On July 27, 2021, Judge J. Frederick Watson, with the 24th Judicial Circuit of Virginia, issued a decision on a lawsuit challenging the adoption of the Virginia Board of Education’s Model Policies for the Treatment of Transgender Students in Virginia’s Public Schools, reports The Virginia Star. Because Judge Watson dismissed the lawsuit for lack of standing, he properly did not rule on the substantive merits of lawsuit.
Despite dismissal of the lawsuit on procedural grounds, both sides claimed victory.
The Christian Action Network claimed victory on the grounds that Judge Watson’s decision included a ruling that the Model Policies is a guidance document and that school boards have the option to decide whether or not to follow it. Furthermore, the Christian Action network claimed “the judge is granting school boards the right to decline to act on Virginia’s ‘Model Policies,’ which is exactly what our lawsuit intended.”
The ACLU of Virginia claimed victory on the grounds that dismissal of the lawsuit was warranted, and asserted “[a]ll school boards in the state are legally required by law to pass policies aligning with the model policies for the 2021-22 school year.”
Because of the limited procedural nature of Judge Watson’s decision, both claims of victory on the merits are technically premature. However, the Virginia ACLU’s claim of victory is more sound than the Christian Action Network’s claim of victory.
Because Judge Watson dismissed the lawsuit on procedural grounds, his statements about (1) the Model Policies being a guidance document, and (2) what decision a school board might make about adopting the Model Rule are mere dicta, not legal rulings. Judge Watson’s procedural decision on standing does not substantively address what Christian Action Network claims to be the right of a school board to decline to adopt the Model Policies. At most, Judge Watson’s decision — if followed by other Virginia courts — merely gives Virginia school boards standing to contest the Virginia Board of Education’s authority to require adoption of the Model Policies. It says nothing about the ultimate outcome of any legal contest that would arise if a school board declines to adopt the Model Policies and is sued by the Virginia Board of Education. Christian Action Network’s claim of victory is wishful thinking.

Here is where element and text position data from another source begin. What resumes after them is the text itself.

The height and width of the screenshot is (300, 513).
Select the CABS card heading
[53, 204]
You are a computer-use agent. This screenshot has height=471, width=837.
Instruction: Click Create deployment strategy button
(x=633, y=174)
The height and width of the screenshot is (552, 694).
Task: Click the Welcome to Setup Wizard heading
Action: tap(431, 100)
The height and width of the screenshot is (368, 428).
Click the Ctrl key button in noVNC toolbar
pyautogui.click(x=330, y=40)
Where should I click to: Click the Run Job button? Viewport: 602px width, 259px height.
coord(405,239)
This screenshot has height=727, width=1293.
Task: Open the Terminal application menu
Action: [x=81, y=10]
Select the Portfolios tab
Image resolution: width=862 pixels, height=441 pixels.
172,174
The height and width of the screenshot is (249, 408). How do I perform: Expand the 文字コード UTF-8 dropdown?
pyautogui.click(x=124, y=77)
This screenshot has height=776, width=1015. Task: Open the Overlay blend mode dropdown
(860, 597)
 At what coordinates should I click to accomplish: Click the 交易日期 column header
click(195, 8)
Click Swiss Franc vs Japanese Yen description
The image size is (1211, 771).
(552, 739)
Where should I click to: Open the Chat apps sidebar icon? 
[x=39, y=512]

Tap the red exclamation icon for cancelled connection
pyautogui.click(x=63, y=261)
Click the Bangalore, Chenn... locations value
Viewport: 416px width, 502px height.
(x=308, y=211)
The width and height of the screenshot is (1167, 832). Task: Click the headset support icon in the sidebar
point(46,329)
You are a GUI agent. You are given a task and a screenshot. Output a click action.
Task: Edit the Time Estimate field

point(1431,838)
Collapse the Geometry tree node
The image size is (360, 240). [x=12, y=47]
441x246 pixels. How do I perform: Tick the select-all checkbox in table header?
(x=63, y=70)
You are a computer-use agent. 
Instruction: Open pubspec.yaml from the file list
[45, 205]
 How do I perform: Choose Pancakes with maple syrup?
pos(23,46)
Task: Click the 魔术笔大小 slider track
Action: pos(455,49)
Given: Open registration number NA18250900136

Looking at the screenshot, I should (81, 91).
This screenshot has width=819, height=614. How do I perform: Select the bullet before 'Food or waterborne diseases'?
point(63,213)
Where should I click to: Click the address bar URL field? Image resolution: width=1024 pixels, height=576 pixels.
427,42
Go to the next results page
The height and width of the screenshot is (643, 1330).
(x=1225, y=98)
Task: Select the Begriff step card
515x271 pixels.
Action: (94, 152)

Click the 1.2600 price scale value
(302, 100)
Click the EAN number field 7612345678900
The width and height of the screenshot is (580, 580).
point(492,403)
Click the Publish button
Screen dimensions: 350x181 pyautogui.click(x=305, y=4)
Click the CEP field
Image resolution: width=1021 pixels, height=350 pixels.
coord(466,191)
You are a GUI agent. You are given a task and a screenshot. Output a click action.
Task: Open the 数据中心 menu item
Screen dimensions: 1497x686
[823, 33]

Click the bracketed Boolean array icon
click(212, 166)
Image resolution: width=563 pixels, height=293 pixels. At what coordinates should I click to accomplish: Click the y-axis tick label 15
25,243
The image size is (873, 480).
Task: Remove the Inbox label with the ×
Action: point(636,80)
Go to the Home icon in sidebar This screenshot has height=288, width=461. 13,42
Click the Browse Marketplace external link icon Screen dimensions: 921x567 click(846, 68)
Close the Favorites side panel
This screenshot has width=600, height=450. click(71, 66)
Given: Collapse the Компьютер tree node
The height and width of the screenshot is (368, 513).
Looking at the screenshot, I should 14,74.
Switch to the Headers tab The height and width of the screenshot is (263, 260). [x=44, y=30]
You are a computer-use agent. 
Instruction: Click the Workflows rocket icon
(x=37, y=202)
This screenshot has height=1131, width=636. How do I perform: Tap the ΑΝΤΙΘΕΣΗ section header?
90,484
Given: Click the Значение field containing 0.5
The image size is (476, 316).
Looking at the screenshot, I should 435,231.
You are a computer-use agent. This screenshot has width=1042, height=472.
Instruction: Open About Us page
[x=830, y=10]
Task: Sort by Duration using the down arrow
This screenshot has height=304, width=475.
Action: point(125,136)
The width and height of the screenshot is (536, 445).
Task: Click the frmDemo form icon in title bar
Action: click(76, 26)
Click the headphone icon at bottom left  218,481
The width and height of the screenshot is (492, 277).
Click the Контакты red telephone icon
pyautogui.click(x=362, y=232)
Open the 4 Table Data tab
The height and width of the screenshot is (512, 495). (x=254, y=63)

Given the language of Virginia Code Section 22.1-23.3(B), the ACLU of Virginia has better grounds for feeling confident of victory if the Virginia Board of Education sues any school board that declines to adopt or follow the Model Policies.
Moreover, even if Virginia courts were to rule that a school board has the authority to decline to adopt or follow the Model Policies, then any school board that does so probably will find itself the target of a claim of unlawful discrimination under Virginia’s Human Rights Act, Virginia Code, Title 2.2, Chapter 39. And the school board would then face the possibility of a determination of unlawful discrimination by the Virginia Attorney General, Office of Civil Rights, such as happened to Loudoun County Public Schools in 2020. See, for example, this article and this press release by Attorney General Mark Herring.
If Christian Action Network seeks to help Virginia parents vindicate “the fundamental right to make decisions concerning the upbringing, education, and care of the parent’s child” under Virginia Code Section 1-240.1, it had better prepare for a long, difficult battle against “woke” educators and their formidable array of allies.
Emilio Jaksetic, a retired lawyer, is a Republican in Fairfax County.